▶ **The data**
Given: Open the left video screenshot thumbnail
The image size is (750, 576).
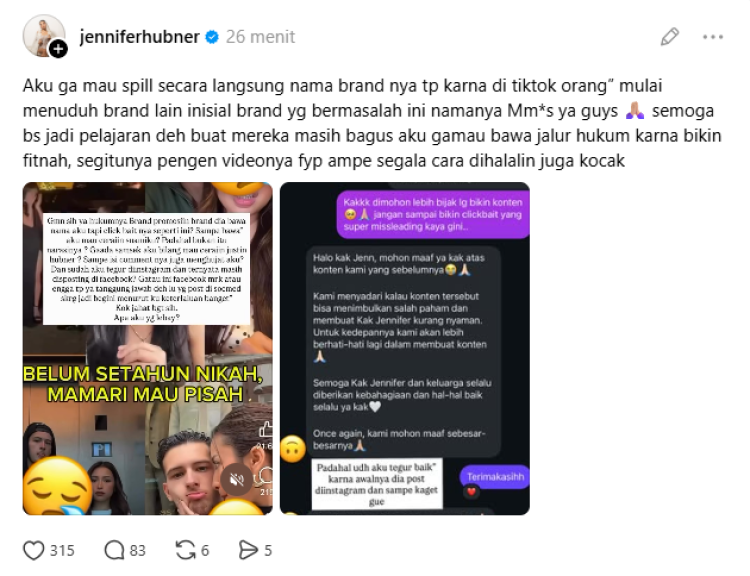Looking at the screenshot, I should tap(148, 348).
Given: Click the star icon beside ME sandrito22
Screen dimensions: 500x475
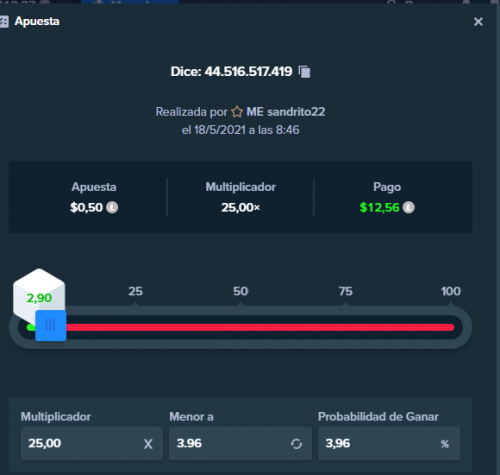Looking at the screenshot, I should pos(237,112).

▶ **How to complete this task**
Scan the data above; copy every line where "Given" appears.

▶ **Task answer**
Given: Open the left video screenshot thumbnail
Given: Click the star icon beside ME sandrito22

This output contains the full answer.